When the last episode of Barry ended, we knew things were about to get real ugly, real fast after we discovered the true intentions behind self-serving Detective Loach and his devious plan to kill his ex-wife’s boyfriend.

Our money was on the detective being dead by the end of episode five, which we expected would be about blood & betrayal. It ended up being about just that, but not in the way we thought.

We’re going deep into “Ronny/Lily”, so be warned: there are many spoilers ahead.

The drama begins

The title card flashes up onto the screen with no other introduction before a new character appears driving a muscle car into a driveway. He’s going into a house, getting ready to relax with a six pack in one hand and a joint in his pocket. The steadicam warns us of impending doom via surveying the room’s eerie available space: suburbia, check; altered state, check.

This could be the work of John Carpenter, but it’s not. This is Barry, a show about a hitman, and we’re pretty sure we just met the guy Barry is meant to kill next.

Yup, this strange man with the hideously decorated house is none other than Ronny Proxin, the same Ronny Proxin who’s banging Loach’s wife. Barry has come to see him – but he’s not here to kill him or share that joint Ronny just lit.
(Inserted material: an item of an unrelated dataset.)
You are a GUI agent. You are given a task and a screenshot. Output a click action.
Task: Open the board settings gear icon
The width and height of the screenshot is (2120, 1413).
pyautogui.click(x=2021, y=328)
He’s here to take him away to Chicago for at least a year till the dust settles and everyone can get out of this nasty mess alive.

As Barry informally recites to Ronny how things are going to go, Ronny is strangely, silently cooperative. The eerie quiet of the suburbs puts us ill at ease as Ronnie is packing his case. All the nonverbals tell us operation this ain’t gonna go so smoothly.
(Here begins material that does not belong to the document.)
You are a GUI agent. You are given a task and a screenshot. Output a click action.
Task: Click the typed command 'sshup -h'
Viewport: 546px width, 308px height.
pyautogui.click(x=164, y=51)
Barry masks his nerves with incredibly unmenacing chitter-chatter as he looms into the frame in assassin blacks (probably Lululemon) and a red balaclava. As we move into the adjoining room to retrieve Ronny’s other suitcase, we realize where this story is heading. The entire room is dedicated to Ronny’s success in tae kwon do, featuring dozens upon dozens of trophies, medals, and pictures. Now we realize why Ronny’s house is lacking in cogent interior design – the dude has been very busy.

Break the tension, already!

Time is now our enemy and the silence is not golden as we wait for Ronny to make his move. One thing Barry does incredibly well is pace stories perfectly; just as we think we can’t take it anymore, Ronny calmly donkey-kicks Barry. Barry immediately falls unconscious and we have no freakin’ clue where this story is going to end up.
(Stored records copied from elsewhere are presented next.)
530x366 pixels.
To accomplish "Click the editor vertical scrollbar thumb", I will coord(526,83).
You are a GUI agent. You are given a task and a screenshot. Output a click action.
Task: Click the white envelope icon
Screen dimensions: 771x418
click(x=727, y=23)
When Barry regains consciousness, melée ensues. Barry’s training impressed us in this scene as he held his own against the middle-aged black belt. When he injures Ronny’s windpipe, we think it’s game over – but the guy keeps clawing his way back. Finally, after exerting a huge amount of energy on thrashing Barry in the trophy room, Ronny collapses with a wheeze, seemingly dead.

Barry pulls back his balaclava, breathes deeply, and prepares to leave. Just as he’s making it to the doorway, a girl arrives home, decked out in a white martial arts outfit and white belt. Our hearts fall to the pits of our stomachs. Barry isn’t going to have to kill a kid, is he?

True star of the episode

It’s Lily, the semi-feral daughter of Ronny who might not be “of this world” – the girl who growls like a dog, stalks the floor like a wolf, jumps over fences like she’s playing jump rope, and can climb a tree quicker than your cat. From this point onwards, we know we’re not dealing with an average episode of Barry. In fact, it might just be the best episode yet.

Lily comes on like a rabid dog, flying over the kitchen island like a pubescent Bruce Lee. Barry can’t bring himself to harm the girl during the epic kitchen fight full of improvised weapons and acrobatics. Lily finally stabs Barry deep in the back with a short knife, thrice for good measure.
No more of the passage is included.